Nodral, you're wrong.

the string is enclosed in double quotes, so:

$q = mysql_query("select `id` from `allowed_ips` where `validate_ip` = '$user_ip' limit 1");

will work fine,

 

your example will not.

[xc0n]

im still getting this error i tryed both ways to connect?

 

error: Warning: mysql_fetch_assoc(): supplied argument is not a valid MySQL result resource in /home/jswebmed/public_html/SecureIT/v2/mysql.php on line 6

[WebStyles]

since you've made changes and not posted your code again, I have no idea what to say. Post the code please.

[xc0n]

ok below is the php

 

<?php
$user_ip = $_SERVER['REMOTE_ADDR'];
$conn = mysql_connect("localhost", "user", "pass")or die("cannot connect to database"); // your database connection function
$q = mysql_query("select `id` from `allowed_ips` where `validate_ip` = '$user_ip' limit 1");
mysql_select_db("database")or die("cannot select DB");
$r = mysql_fetch_assoc("$q");
@mysql_close($conn);
if(!empty($r)){
// ALLOW
echo "welcome";
}else{
// DENY
echo "go away";
}
?>

 

and below is database export

 

--
-- Database: `jswebmed_test`
--

-- --------------------------------------------------------

--
-- Table structure for table `allowed_ips`
--

CREATE TABLE IF NOT EXISTS `allowed_ips` (
  `id` int(11) NOT NULL auto_increment,
  `ips` varchar(20) NOT NULL default '',
  PRIMARY KEY  (`id`)
) ENGINE=MyISAM  DEFAULT CHARSET=latin1 AUTO_INCREMENT=3 ;

 

can you test it and post the correct php and mysql for me to use?

 

ps: thanks for all the help!!!

[WebStyles]

you need to pay attention... I'm trying to help, but if you're not going to read what I write, you are just wasting your (and my) time.
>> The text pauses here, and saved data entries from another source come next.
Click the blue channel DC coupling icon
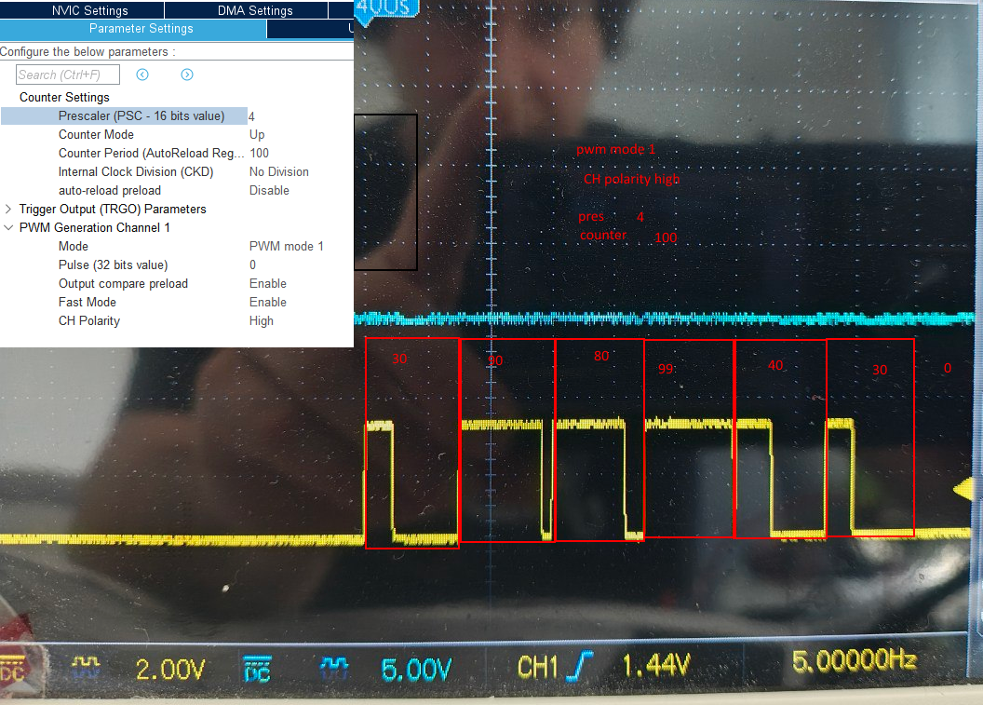983x705 pixels. click(x=257, y=665)
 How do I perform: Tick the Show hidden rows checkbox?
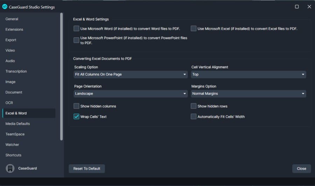pos(194,106)
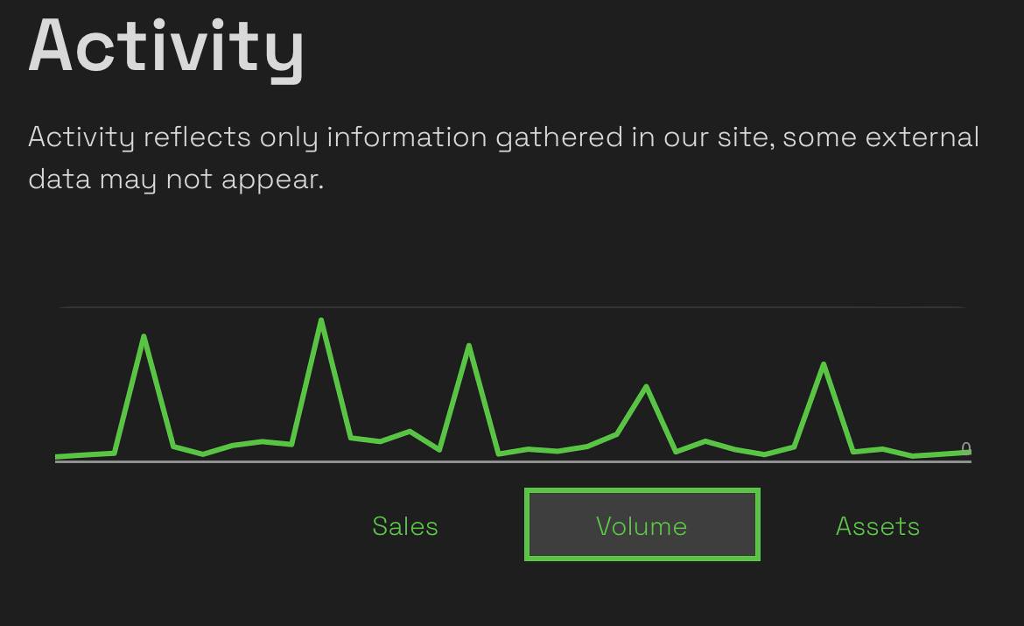Open the Assets chart tab
The image size is (1024, 626).
[878, 526]
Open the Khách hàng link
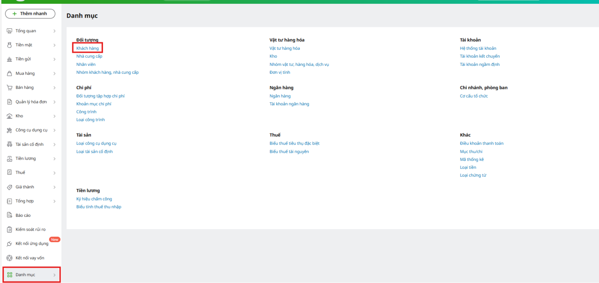This screenshot has height=283, width=599. pyautogui.click(x=88, y=48)
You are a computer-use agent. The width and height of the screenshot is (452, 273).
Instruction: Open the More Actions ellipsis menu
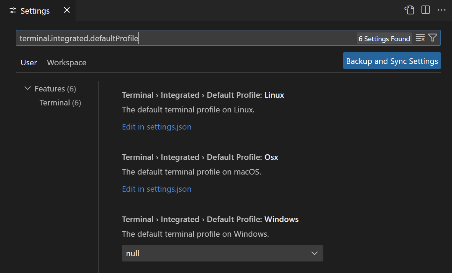click(441, 10)
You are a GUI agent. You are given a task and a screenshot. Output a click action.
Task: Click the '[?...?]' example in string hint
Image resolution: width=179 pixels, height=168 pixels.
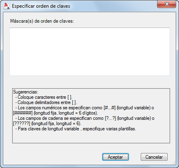click(x=111, y=118)
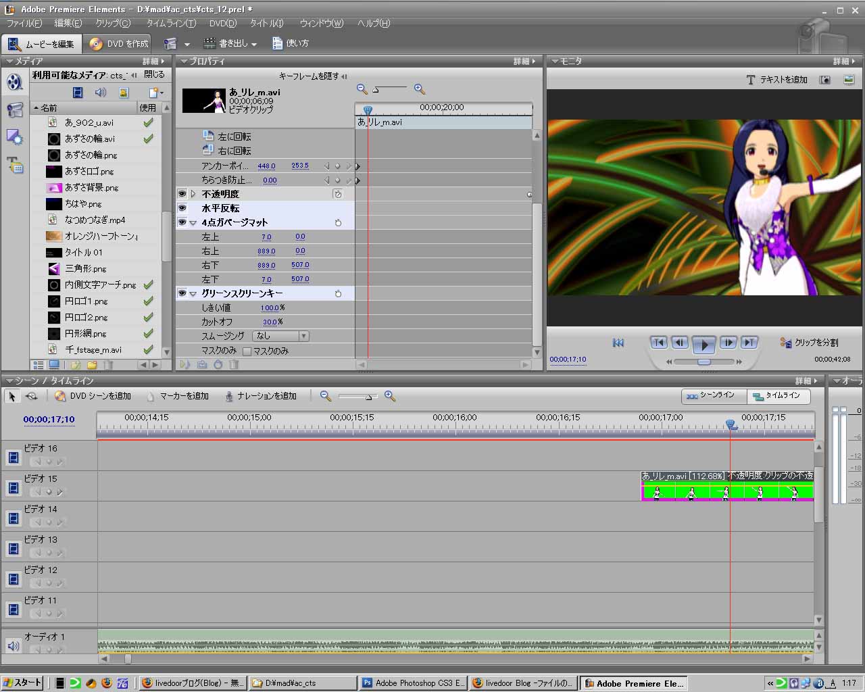Click the Play button in monitor
865x692 pixels.
[703, 344]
I have said this before:

 

where you have:

`validate_ip` = '$user_ip' limit 1

 

should be

`ips` = '$user_ip' limit 1

since your database does not have a field called `validate_ip`

 

 

[xc0n]

yes but either way i still get the error: Warning: mysql_fetch_assoc(): supplied argument is not a valid MySQL result resource in /home/jswebmed/public_html/SecureIT/v2/mysql.php on line 6

 

i get this error it has nothing to do with the database connection it has to do with: $r = mysql_fetch_assoc("$q");

 

so why does: $r = mysql_fetch_assoc("$q"); get the warning php error?

[WebStyles]

$q is a variable with the select statement.

when you call it in $r = mysql_fetch_assoc($q); it gets evaluated, so if there's an error in $q, it will only show up when you try to use that variable in $r = mysql_fetch_assoc($q);